-- EXTRACTED TEXT --
Little Bird is Crave’s first entry into prestige TV. What was it like to lead that?
When you’re creating something in the realm of “premium television,” you’re really on a quest to create something that’s never been done before, and I think we achieved that. I have to acknowledge Jeremy Podeswa, whom we were very lucky to get and who came on board right away. Having worked on Game of Thrones and Six Feet Under, he’s at the forefront of that look and tone. It was really an exercise in reimagining a formula.

The story follows Bezhig Little Bird (Darla Contois), who is adopted by a Jewish family in Montreal and given the name Esther. How much of your life story ended up in hers?
So much about Esther is not my life, but the essence of who she is is very personal to me. Much of what is not personal to me relates to my mother. I had this picture of my mother in the 1980s where she’s wearing a blue dress—we made the dress that Esther wears at her engagement party as an ode to my mother.

Two of the other people who built this show with me, Jeremy Podeswa and Christina Fon, are children of Holocaust survivors. I’m a grandchild of a Holocaust survivor, and I wanted so badly for Esther’s adoptive mother, Golda (played by Lisa Edelstein), to be a manifestation of my grandfather Joseph, who passed away before we finished making this.

Esther’s relationships with her siblings, Niizh (Joshua Odjick), Dora (Imajyn Cardinal) and Leo (Braeden Clarke), really drive the show. Who inspired their stories?

-- SOURCE DATA --
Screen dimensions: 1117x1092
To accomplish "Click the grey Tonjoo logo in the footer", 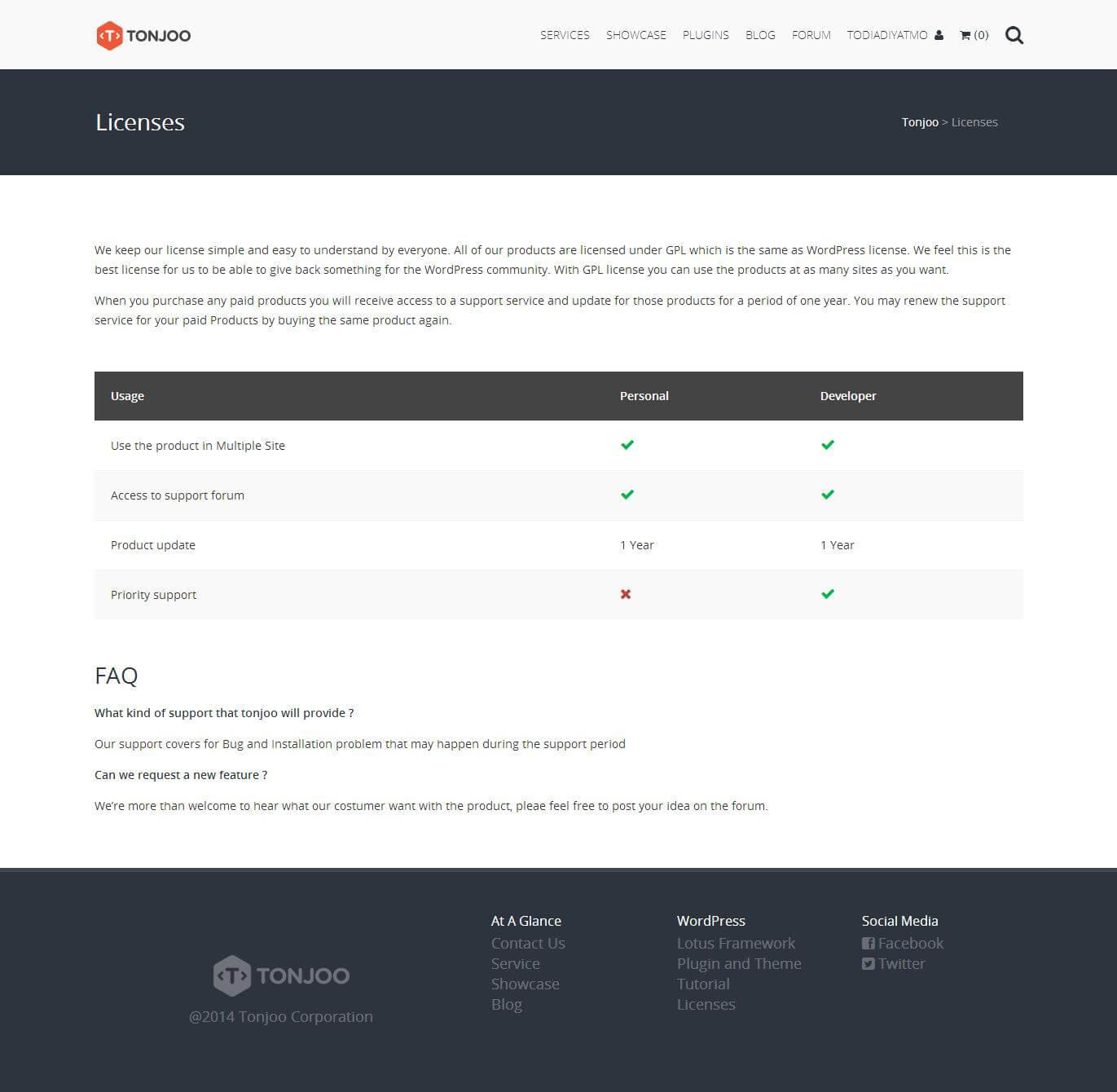I will coord(280,975).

-- EXERCISE --
Can you retype the Little Bird interview above, word for word, from start to finish?

-- EXERCISE SOLUTION --
Little Bird is Crave’s first entry into prestige TV. What was it like to lead that?
When you’re creating something in the realm of “premium television,” you’re really on a quest to create something that’s never been done before, and I think we achieved that. I have to acknowledge Jeremy Podeswa, whom we were very lucky to get and who came on board right away. Having worked on Game of Thrones and Six Feet Under, he’s at the forefront of that look and tone. It was really an exercise in reimagining a formula.

The story follows Bezhig Little Bird (Darla Contois), who is adopted by a Jewish family in Montreal and given the name Esther. How much of your life story ended up in hers?
So much about Esther is not my life, but the essence of who she is is very personal to me. Much of what is not personal to me relates to my mother. I had this picture of my mother in the 1980s where she’s wearing a blue dress—we made the dress that Esther wears at her engagement party as an ode to my mother.

Two of the other people who built this show with me, Jeremy Podeswa and Christina Fon, are children of Holocaust survivors. I’m a grandchild of a Holocaust survivor, and I wanted so badly for Esther’s adoptive mother, Golda (played by Lisa Edelstein), to be a manifestation of my grandfather Joseph, who passed away before we finished making this.

Esther’s relationships with her siblings, Niizh (Joshua Odjick), Dora (Imajyn Cardinal) and Leo (Braeden Clarke), really drive the show. Who inspired their stories?